# [Extrait du texte]
■ ■ ■ ■ ■

Les détracteurs de la Cour pénale internationale (CPI) semblent plus nombreux, ou du  moins plus visibles que ses supporteurs depuis un certain temps. L’une des critiques particulièrement récurrentes est celle de la « politisation » de la CPI, et ce à presque tous les égards, du processus d’ouverture des enquêtes à la délivrance des mandats en passant par la coopération avec les États. Peu importe ce qu’elle fait, la Cour (et particulièrement le Bureau du Procureur) est fustigée, et les critiques lui étant adressées ‒ souvent tout à fait légitimes et fondées ‒ s’inscrivent la plupart du temps dans une dyade d’idées complètement opposées où chaque action de la CPI est critiquable par les arguments inverses.

Conséquemment, le présent billet explorera cet insurmontable « piège de critiques » dans lequel se trouve la CPI en ce qui a trait aux enjeux de la sélection des affaires et des poursuites, à la lumière de la théorie avancée par le professeur Darryl Robinson (Université Queen’s) dans une intervention dans le cadre de l’école d’été sur la justice internationale à l’Université Laval en mai 2015. Ce billet reposera donc en partie sur sa présentation et sur la publication[1] à l’origine de celle-ci. Certains éléments de la théorie de Robinson concernant l’éventail de critiques à l’égard de la CPI seront repris pour être traités plus spécifiquement à l’aide d’exemples factuels. Par ailleurs, le lien avec les accusations d’utilisation politique de la Cour par les grandes puissances, en l’espèce les États-Unis d’Amérique, sera abordé.

■ ■ ■ ■ ■

# [Consigne]
Reprenez mot pour mot le passage de l'extrait sur la CPI qui va de « Les détracteurs de » jusqu'à « les arguments inverses. ». Les lignes qui suivent n'ont aucun lien avec l'extrait sur la CPI.

# [Données à examiner]
■ ■ ■ ■ ■

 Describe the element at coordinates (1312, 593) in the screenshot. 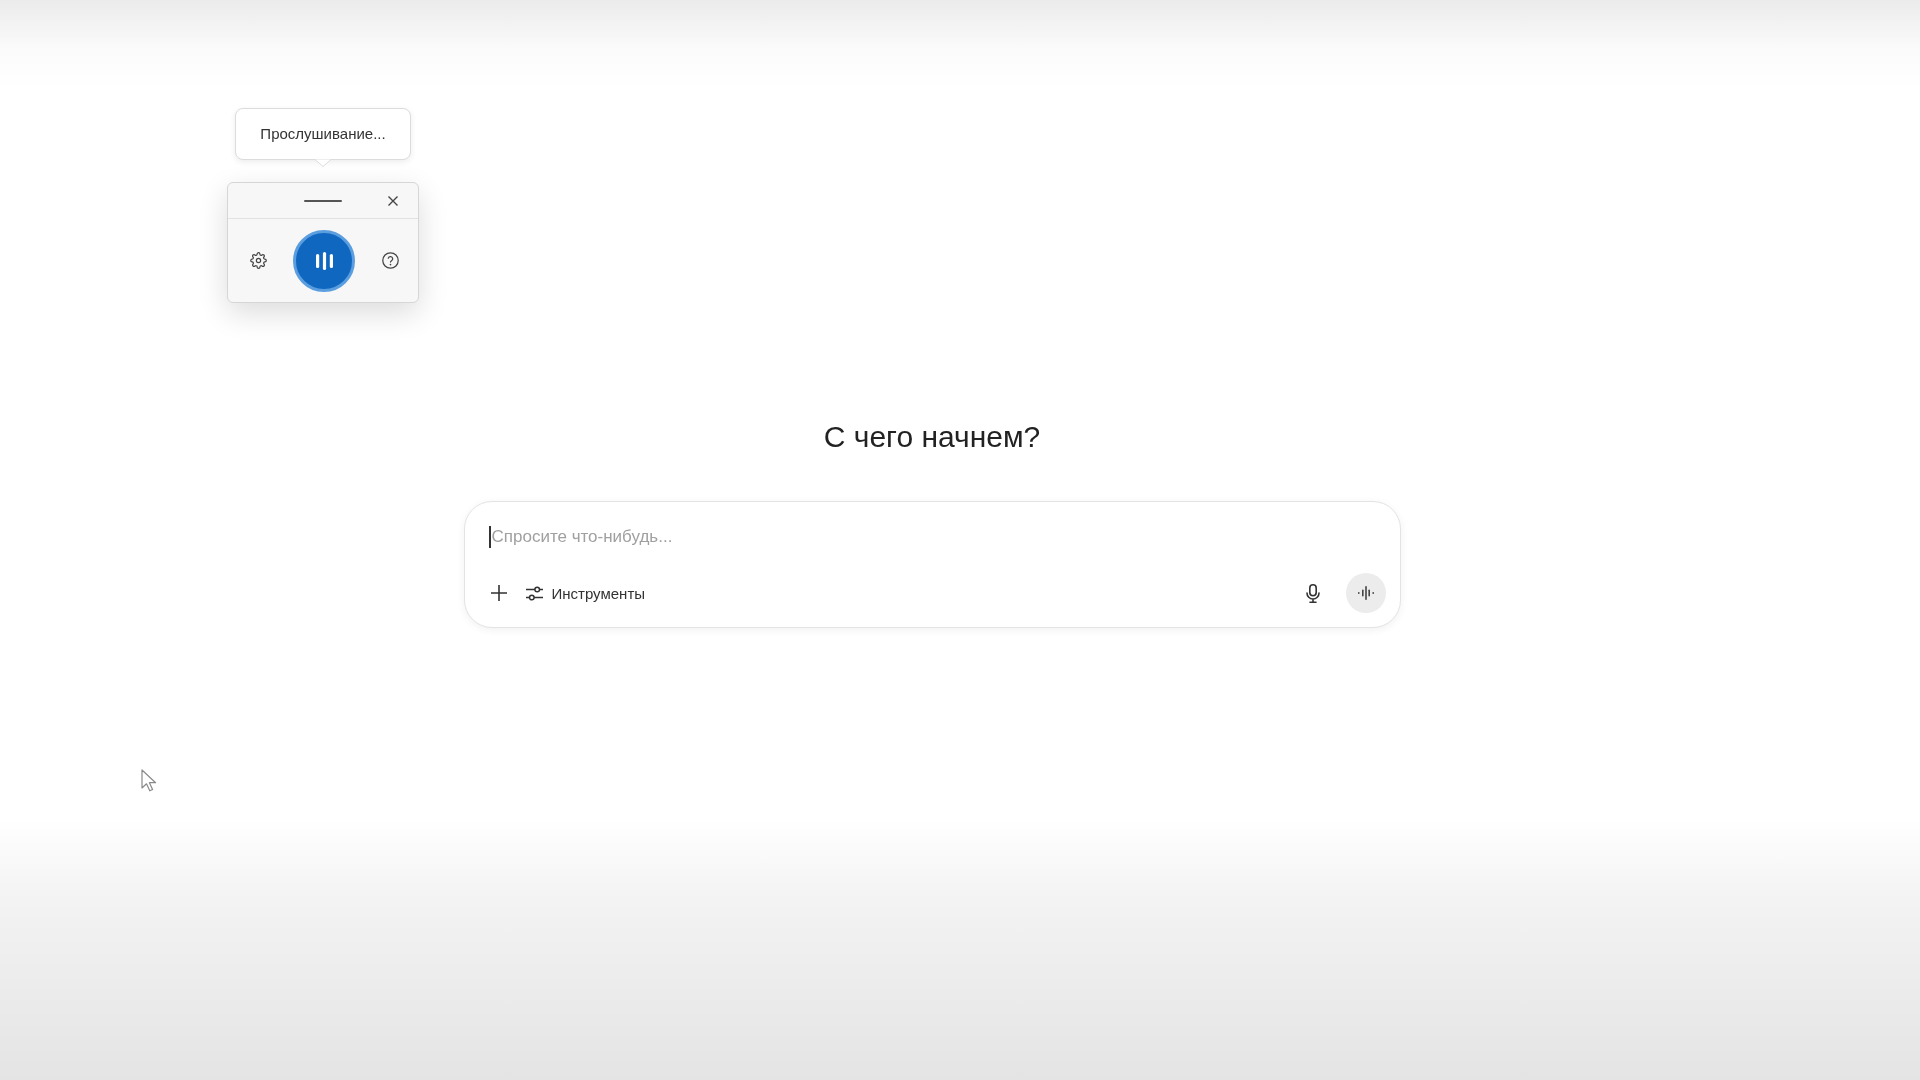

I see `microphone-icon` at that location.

■ ■ ■ ■ ■

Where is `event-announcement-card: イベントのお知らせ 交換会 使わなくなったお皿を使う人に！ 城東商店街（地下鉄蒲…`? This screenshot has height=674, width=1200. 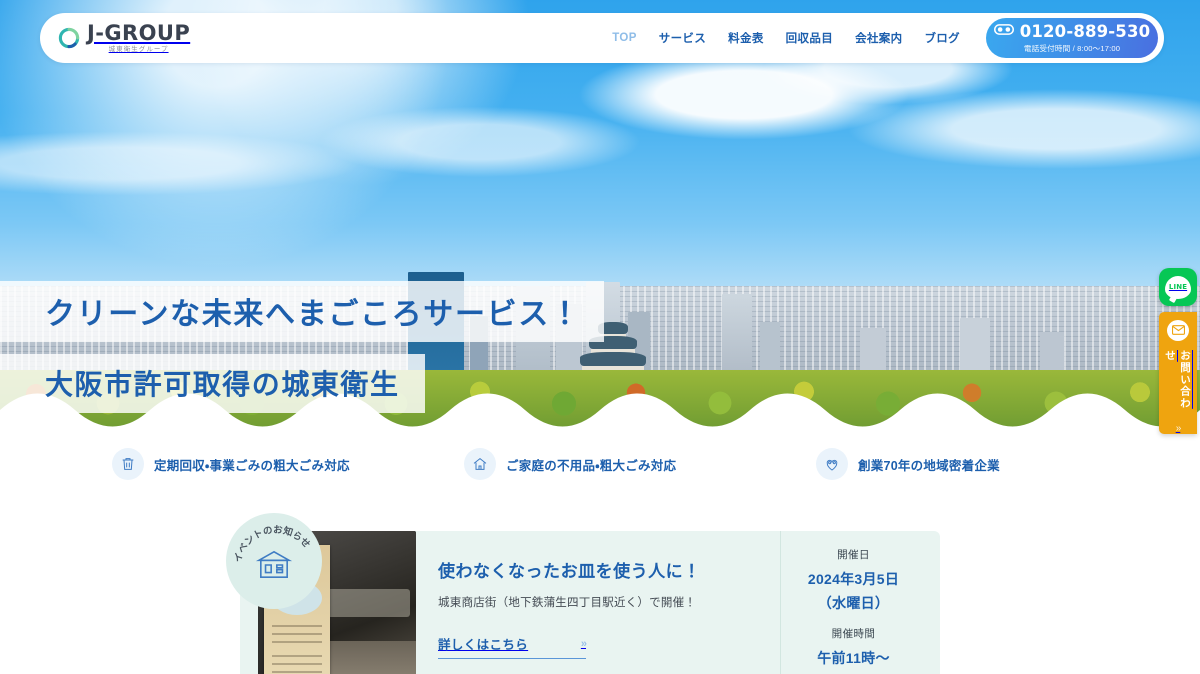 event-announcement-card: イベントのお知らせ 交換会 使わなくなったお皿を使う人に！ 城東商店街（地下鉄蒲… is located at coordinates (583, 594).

■ ■ ■ ■ ■

# [Zone de réponse]
Les détracteurs de la Cour pénale internationale (CPI) semblent plus nombreux, ou du  moins plus visibles que ses supporteurs depuis un certain temps. L’une des critiques particulièrement récurrentes est celle de la « politisation » de la CPI, et ce à presque tous les égards, du processus d’ouverture des enquêtes à la délivrance des mandats en passant par la coopération avec les États. Peu importe ce qu’elle fait, la Cour (et particulièrement le Bureau du Procureur) est fustigée, et les critiques lui étant adressées ‒ souvent tout à fait légitimes et fondées ‒ s’inscrivent la plupart du temps dans une dyade d’idées complètement opposées où chaque action de la CPI est critiquable par les arguments inverses.